To proszę panie włascicielu lepiej traktować klientów i ich słuchać, bo to nie durnie jak się panu wydaje... I jak klient przychodzi z reklamacjami to proszę tym się zajmować, a nie wmawianiem, że wszyscy są winni tylko nie pan, bo pan jest przecież najwspanialszy, bo pan kładł kostkę królowej szwedzkiej (sic! - takie teksty mozna usłyszeć)...
Pisał pan to sam albo pewnie pana zona... Daj se pan spokój z tą propagandą tylko traktuj klientów poważnie... Bo mnie pan potraktował jak ja to okreslam jak ruski typ... Jak to było opisane wyżej... Dopóki nie wpłaciłem zaliczki mało w d... pan nie wlazł, jak trzeba było poprawiać w ramach reklamacji okazał pan sie chamem...

----------


## marika77

Hm... firma VEGA. Znana i duża firma i budzi zaufanie ale do czasu wpłacenia zaliczki.
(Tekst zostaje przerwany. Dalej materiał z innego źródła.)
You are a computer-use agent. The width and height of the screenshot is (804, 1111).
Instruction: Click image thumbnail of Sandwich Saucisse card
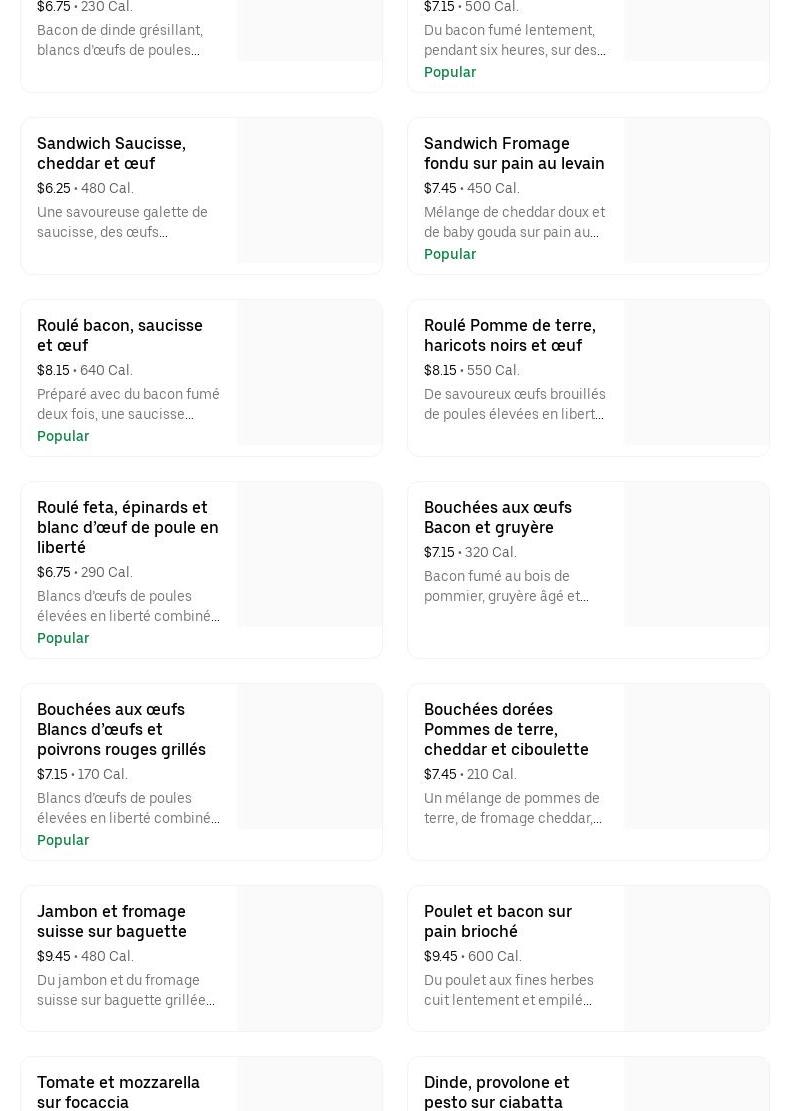pyautogui.click(x=309, y=191)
Ja z ich usług nie korzystałam i nie skorzystam ale wystarczą mi doświadczenia mojej siostry, która neistety skorzystała z ich usług. Potiwrdzam, że zanim się nie kupi to obsługa a zwłaszcza właściwiel niemalże w d..pe by wlazł by tylko namówic klienta a jak sa jakies problemy to wtedy on ma klienta w d...pie. Byłam kilka razy z siosrtą i przy dokonywaniu wyboru kiedy to włąściciel VEGI właził w tyłek by tylko sprzedać i byłam wtedy kiedy to zgłaszała którys juz raz swoje zastrzezenia bo nigdy VEGA nawet na nie nie odpowiedziała. Typowa firma, z która by cos wygrac to tylko poprzez sąd bo na żadne pisma nie odpowiadają więc wysyłanie do nich pism ma jedynie sens w kontekście zbierania dokumentacji przedsądowej.

----------


## grave

heh... ja planowałem robić kostkę z nimi, ale "na szczeście"? nie mieli terminu... nie mniej jednak trafiłem innego palanta, który do tej pory mi nie poprawił kostki... nota bene z firmy GoodBruk

----------


## marynianka

Czy ktoś z was korzystał z usług firmy mwbrukarstwo z Pułtuska? W najbliższym czasie czeka mnie prawdooodobnie odwodnienie z rynien i położenie kostki, jestem wstępnie umówiona na spotkanie z przedstawicielem tej firmy, aby obejrzał moją działkę. W internecie znalazłam stronę z kilkoma pozytywnymi opiniami, ale chętnie poczytam na forum muratora wszelkie opinie lub porady którym firmom warto zaufać. Po przeczytaniu forum zrobiłam listę kiepskich firm.
Z góry dziękuje.

----------


## Balto

ciociaglenia: są firmy i firmy. Ileś osób z nas tu, na forum ma własną działalność, czymś się zajmuje jedni tynkami czy czy białym cementem czy produkcją pewnych elementów galanterii betonowej typu płytki [ja], układaniem kostki, elewacjami domów i robotami ogólnobudowlanymi - blechert [mam nadzieję że nie majgnąłem się...] i tak dalej. Każdy z nas pewno miał styczność z rożnymi klientami, każdemu z nas zdarzyło się coś spartolić [errare humanum est - czy podobnie], ale nikomu z nas nie chciało sie szukać po forum opinii negatywnym n.t. swojej firmy i anonimowo ją poprawiać. Bo jest to zagrywka szczeniacka. Powiem więcej - jeżeli jest problem, bywa, że nie wynikły z naszej winy [mojej, jego, każdego kto coś robi] to jak ma olej w głowie uzna reklamację, pomoże klientowi, czasem z problem, któryn nie wynikł z jego, mojej, etc winy. z prostego powodu - to ów klient będzie naszą najlepszą reklamą. A słowa  jakie powie wszystkim znajomym - wiesz machnął się, wiesz pomógł mi , wiesz wyjaśnił, wiesz.... i jest super są najlepszą reklamą jakiej nie da żaden murator, portal, nic. Bo ja dzwonię z polecenia. Pan/i został mi polecony przez kogoś...

----------


## marynianka

Święte słowa, czasami rozmowa, pomocna dłoń czy rabat albo extra usługa za free jest wstanie działać cuda i wybaczyć prawie każdą wpadkę, a dobrego fachowca moim zdaniem poznaj się po tym jak się zachowuje w przypadku problemów, reklamacji, czy awarii.

----------


## coulignon

o Boże!! Czyli jednak przwde mówią w telewizorze: kryzys w budowlance się zaczął!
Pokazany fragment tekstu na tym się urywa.